One of his roles is to help the secretary have the best information when people from department components press him to make particular decisions on issues. “You are the last line of defense in many ways,” said Ylber. “You have to make sure before the secretary signs that it’s as airtight as possible.”
For Ylli (pronounced ill-lee), special assistant to Deputy Secretary Robert Work, toiling at the “biggest department in U.S. government [means] the issues our principle deals with are enormous.”
Referring to Carter and Work as “two really thoughtful, highly charged intellectuals,” he added. “We make sure their visions are being completed.”
A graduate of Harvard’s Kennedy School of Government, Ylli has worked on policy issues related to Afghanistan and India, and did a rotation on an advisory group for the former chairman of the Joint Chiefs of Staff, Gen. Martin Dempsey, focusing on policy and security issues before landing his current position.
Now he covers international security and policy-related issues, traveling everywhere with the deputy secretary.
“It’s a fascinating job,” Ylli said. “Everything that touches our desk has some kind of crisis angle related to it.”
Eric Rosenbach, Carter’s chief of staff, said, “They are two of the most dedicated people I know. They are defending U.S. interests and doing it in a way that brings a much more enlightened perspective about America’s role in the world.”
The Bajraktaris, who grew up speaking Serbian and Albanian, feel indebted to the United States and to the people who helped them along the way.
Ylber was able to come to the U.S. in 1999, deemed a victim of ethnic cleansing. Ylli returned to Kosovo after the war to help their displaced family settle back home. Three years later, he moved to the U.S. with his Kosovo-American wife.

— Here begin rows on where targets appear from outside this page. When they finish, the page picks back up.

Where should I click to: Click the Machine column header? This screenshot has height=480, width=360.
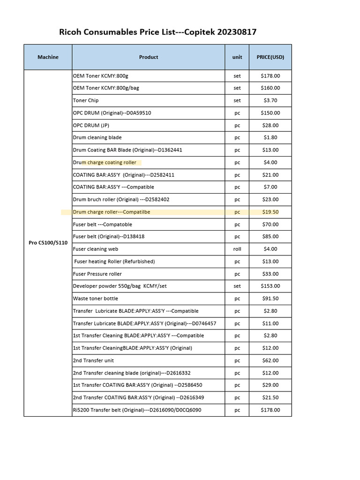coord(48,57)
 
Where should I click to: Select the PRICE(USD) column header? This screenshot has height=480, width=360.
coord(270,57)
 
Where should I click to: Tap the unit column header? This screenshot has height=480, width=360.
coord(237,57)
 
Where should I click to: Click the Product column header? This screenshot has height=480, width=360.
coord(149,57)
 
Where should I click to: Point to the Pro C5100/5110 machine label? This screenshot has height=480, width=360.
coord(48,243)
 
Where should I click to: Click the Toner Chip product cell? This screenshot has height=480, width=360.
coord(86,100)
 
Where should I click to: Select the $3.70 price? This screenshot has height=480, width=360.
coord(270,100)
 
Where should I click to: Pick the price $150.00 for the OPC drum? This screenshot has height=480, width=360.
coord(270,113)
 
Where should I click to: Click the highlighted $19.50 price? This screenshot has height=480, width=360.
coord(270,212)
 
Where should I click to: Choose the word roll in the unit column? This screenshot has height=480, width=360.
coord(237,249)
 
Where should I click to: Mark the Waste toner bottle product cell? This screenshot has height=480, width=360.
coord(96,299)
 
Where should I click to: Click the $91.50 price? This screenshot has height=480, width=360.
coord(270,299)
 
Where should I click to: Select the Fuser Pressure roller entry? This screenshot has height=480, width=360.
coord(97,274)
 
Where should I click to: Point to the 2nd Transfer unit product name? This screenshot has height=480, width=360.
coord(93,360)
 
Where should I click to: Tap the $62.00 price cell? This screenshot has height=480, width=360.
coord(270,360)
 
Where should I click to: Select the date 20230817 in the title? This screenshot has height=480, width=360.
coord(239,32)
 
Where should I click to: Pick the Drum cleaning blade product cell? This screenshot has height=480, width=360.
coord(97,137)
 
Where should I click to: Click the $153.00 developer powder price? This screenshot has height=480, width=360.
coord(270,286)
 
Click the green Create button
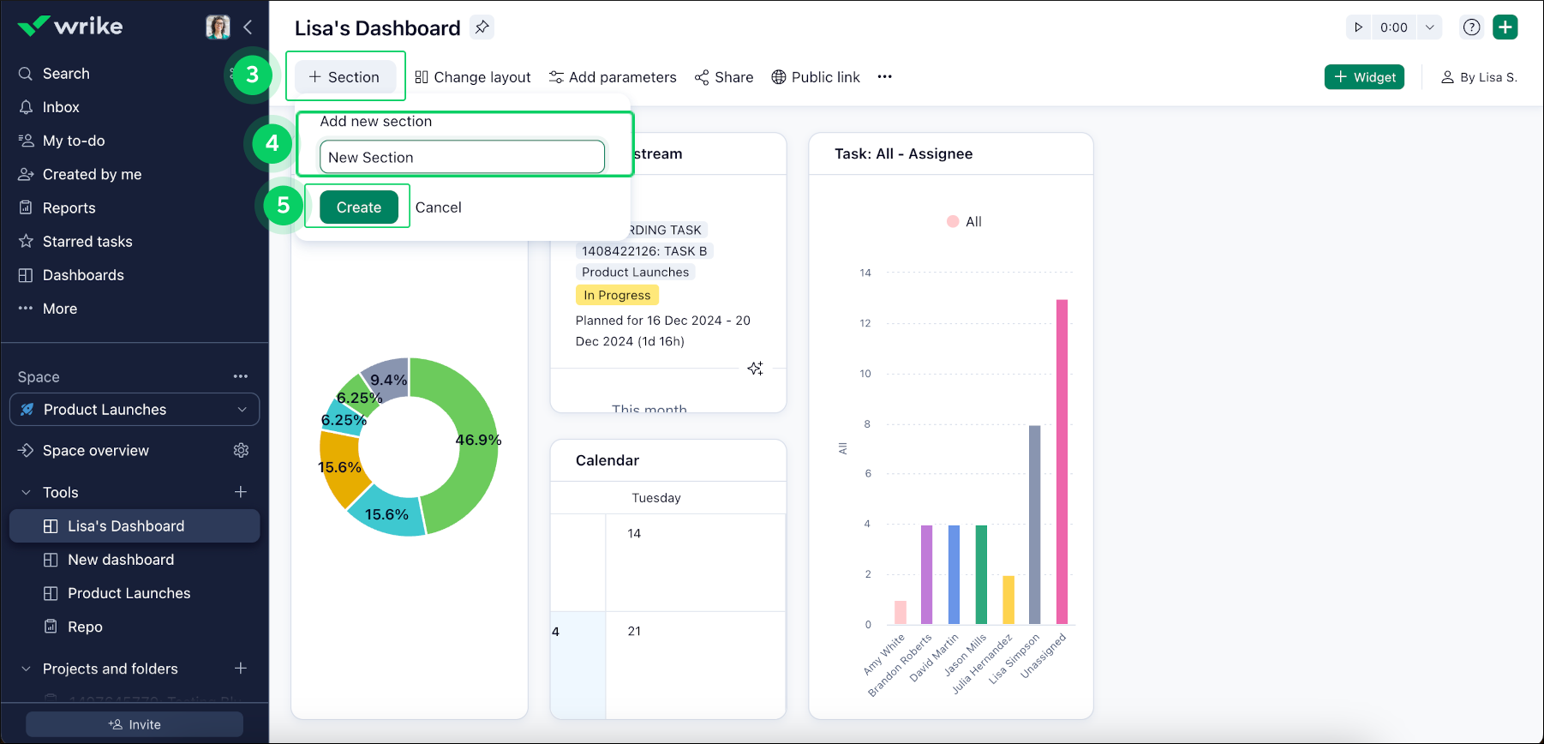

Both express gratitude to U.S. military personnel who “played a critical role in saving Kosovo,” many of whom they now see in the Pentagon’s hallways, Ylli said. One, a colonel who was shot down during the NATO operations against Serbia, became the Air Force’s chief of staff on July 1.
“No day passes when we don’t meet someone who served in Kosovo or has been part of the NATO’s mission against Serbia,” Ylli said.
“The commitment we have toward this country, it’s kind of an obligation more. We feel privileged and honored to work here.”